In Arabidopsis, AtIRT1 was identified as a key player in Fe2+ transport and the maintenance of cation dynamic equilibrium, with the knockout severely impeding normal plant growth (Eide et al. 1996). Despite having lower similarity to AtIRT1 (compared to VvIRT1, VvIRT2, or VvIRT3), VvIRT7 stands out as the most abundantly expressed IRT gene in grapes, exhibiting an increase in all tested tissues under Fe depletion. Moreover, the overexpression of VvIRT7 successfully rescued an Arabidopsis irt1 mutant in this study, potentially linked to distinct protein expression levels resulting from amino acid sequence divergence (Supplementary Fig. S2).
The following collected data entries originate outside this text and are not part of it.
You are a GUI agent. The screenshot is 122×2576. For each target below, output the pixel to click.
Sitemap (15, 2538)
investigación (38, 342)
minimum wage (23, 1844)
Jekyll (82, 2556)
Notably, the maximum expression level of VvIRT7 was detected in roots, three times that of VvIRT1 and six times that of VvIRT3. Despite being controlled by of a constitutive 35S promoter rather than its intrinsic promoter, the expression of VvIRT7 in transgenic Arabidopsis lines is higher in roots than in shoots (Fig. 5A). The site of integration of the transgene (VvIRT7) into the Arabidopsis irt1 mutant genome can influence its expression, and the 35S promoter may undergo epigenetic modifications in the roots of the transgenic lines, leading to its preferential silencing or activation in these tissues. Nonetheless, these findings partially explain that overexpression of VvIRT7 explain the specific strengthening of Fe distribution in the roots of irt1/35S::IRT7 lines, as revealed by further tissue Prussian blue staining, with the most abundant Fe detected in the roots of the wild type.
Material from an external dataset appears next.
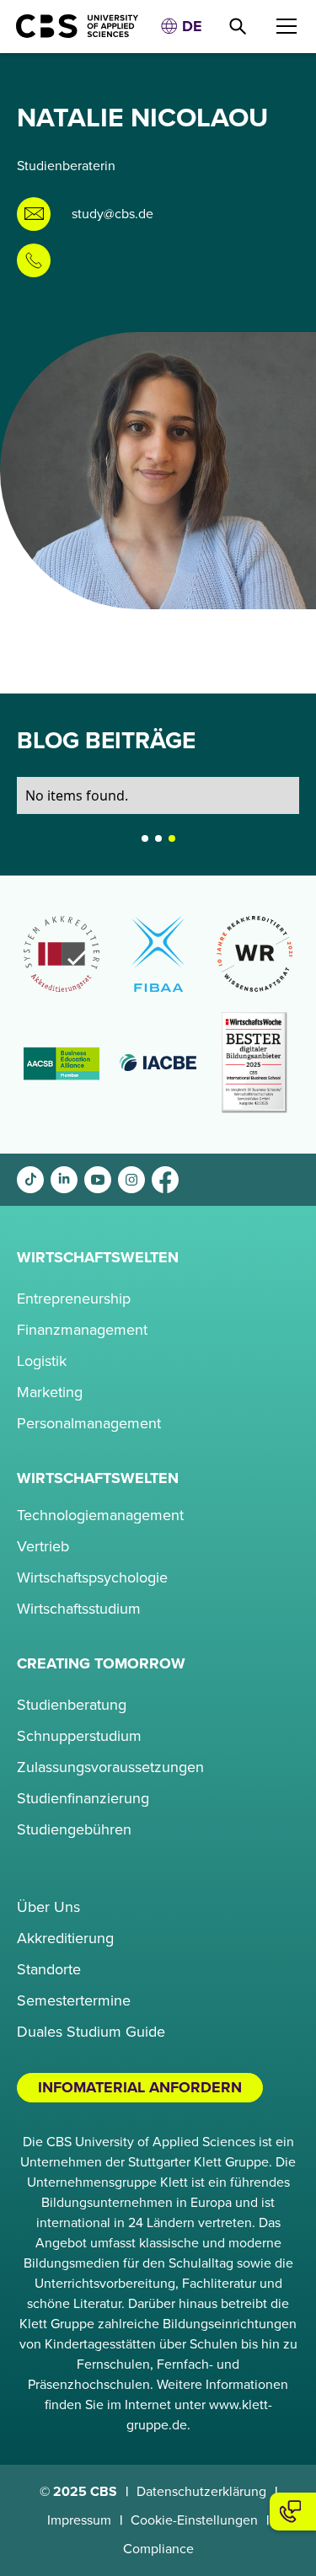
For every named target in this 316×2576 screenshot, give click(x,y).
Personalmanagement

Encouragingly, tissue Fe concentration significantly increased in irt1/35S::IRT7, partially explaining the improved growth performance. Complementation of VvIRT7 may actively mobilize the limited Fe uptake capacity of irt1/35S::IRT7 lines to maintain basic life activities and metabolic processes dependent on a sufficient amount of Fe, including chlorophyll synthesis and the activities of key Fe–S proteins. Indeed, total leaf chlorophyll and the activities of ACO, NiR, and SDH were synchronously enhanced in irt1/35S::IRT7 lines (Table 1), contributing beneficially to plant perseverance. Once again, these findings underscore the indispensable role of Fe as a mineral element for plants to maintain normal growth (Barton and Abadia 2006; Couturier et al. 2013; Song et al. 2016a, b, 2022). Nonetheless, VvIRT7 emerges as a crucial Fe-regulated transporter implicated in root Fe2+ uptake or transport in grapes, especially under Fe-deficient conditions.

Conclusion

In summary, we isolated a total of 10 VvIRT family genes in grapes, revealing significant differences in their expression levels across distinct grape tissues and organs. VvIRT7, identified as the most abundantly expressed IRT family gene in grapes, demonstrated a remarkable ability to transport Fe2+, successfully restoring normal growth in the DEY1453 mutant. Furthermore, the overexpression of VvIRT7 proved effective in rescuing the impaired growth of the Arabidopsis irt1 knockout mutant.